Cortège 2011: Von Aschewolke bis Vuvuzela

Für die Stadt war es bereits das 102. Mal. Für mich eine Premiere: Der „Chalmers Cortège“ am Valborgsabend – eine Göteborger Fest-Variante, irgendwo zwischen Karneval und Tanz in den Mai. Von der Hochschule Chalmers ging der Zug mit rund 60 geschmückten Wagen die Paradestrecke von Avenyn über Vasagatan und zurück zur „Chalma Mater“. Mit viel Musik und Schauspielerei, aber ohne „Kamellen“.

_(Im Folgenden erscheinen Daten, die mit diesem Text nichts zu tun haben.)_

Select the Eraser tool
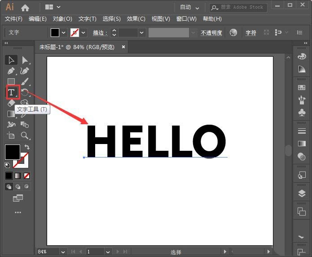The height and width of the screenshot is (257, 312). click(11, 103)
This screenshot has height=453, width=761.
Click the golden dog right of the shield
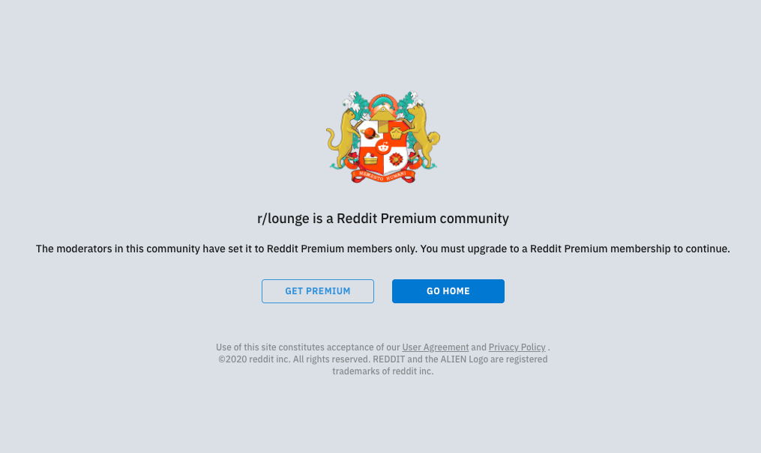tap(424, 136)
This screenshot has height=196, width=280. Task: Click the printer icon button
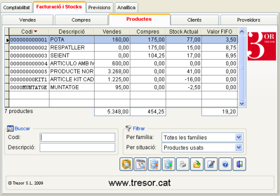click(x=183, y=164)
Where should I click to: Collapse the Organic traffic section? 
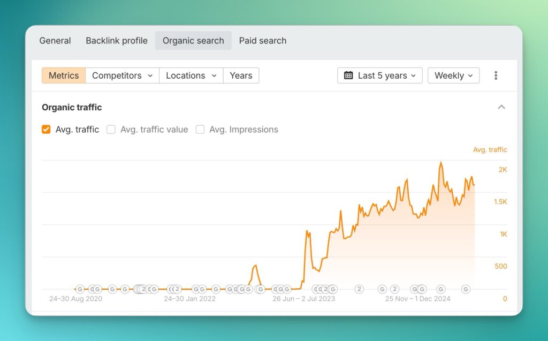501,107
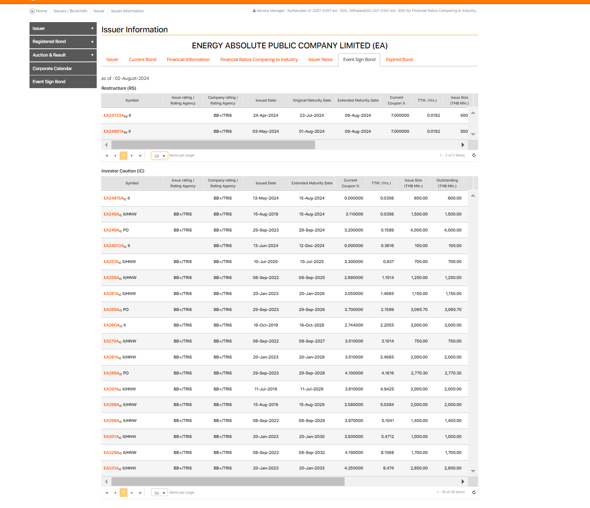Go to last page in Restructure pager
Viewport: 590px width, 508px height.
[x=140, y=156]
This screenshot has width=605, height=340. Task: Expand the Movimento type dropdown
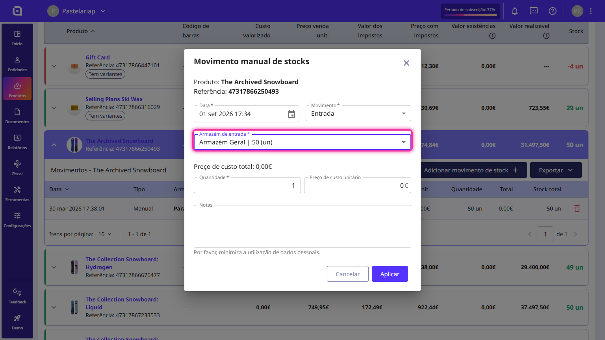click(358, 113)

Die Themen der Equipagen sind politisch bis unkorrekt, in manchen Jahren geschmacklos – und dann gibt es Haue von der Presse. Doch in diesem Jahr, das war mein Eindruck, kam die Satire sehr sittsam ‚rüber. Selbst beim Skandal-Buch vom „widerwilligen Monarchen“, bei der umstrittenen Aktion „ship to Gaza“ oder beim Wahlsieg der rechten Schwedendemokraten trafen die Studies den richtigen Ton – beziehungsweise Wagen-Look. Im Grunde ging’s um Alles, was die Menschen im letzten Jahr bewegte: von A wie Aschewolke bis V wie Vuvuzela.

Zum Chalmers Cortège kommen jedes Jahr rund 250.000 Zuschauer – es ist damit die größte studentische Veranstaltung im Norden, noch vor dem Karneval in Lund. Rund 600 Studies arbeiten rund eine Woche lang an den Themen-Wagen – dazu gibt es traditionell Freibier!